OTTAWA — The Canadian dollar rose to a one-year high Thursday even as the Bank of Canada warned once again that a strong loonie will undermine economic growth.
But with the world recovery from the recession gaining steam and supporting commodities that Canada has in abundance, the loonie appears to be headed for parity, and sooner than expected, economists say.
Douglas Porter of BMO Capital Markets said his bank’s official forecast is for the loonie to reach parity with the U.S. dollar on a sustained basis by middle of next year, but he conceded it could be sooner.
“Once markets focus on a target, they sometimes act like a dog with a bone,” Porter said.
The loonie has been gathering momentum for more than a week and had another strong day Thursday, gaining 0.91 cents to close at 95.04 U.S., the best showing since Sept. 29, 2008. It hit an intraday high of 95.18.

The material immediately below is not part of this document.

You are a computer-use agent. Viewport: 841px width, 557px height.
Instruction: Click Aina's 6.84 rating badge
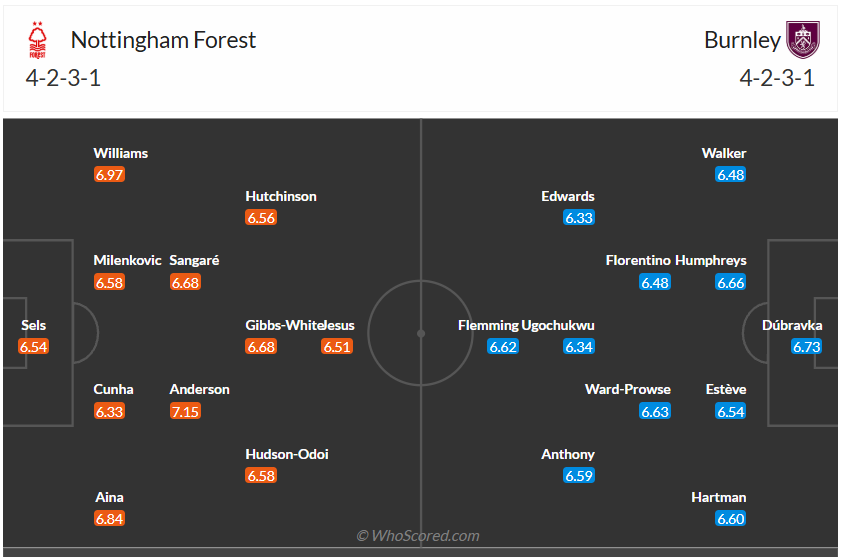(109, 519)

CIBC currency analyst Shane Enright said the mood of markets is similar to the updraft in the first half of 2007 that saw the loonie soar to US$1.10.
The Bank of Canada has been trying to talk the loonie down since at least June, and was at it again Thursday with senior deputy governor Paul Jenkins warning about the loonie’s affect on the economy in a speech in Vancouver.
“All else being equal, a persistently strong Canadian dollar would also reduce real growth,” he said.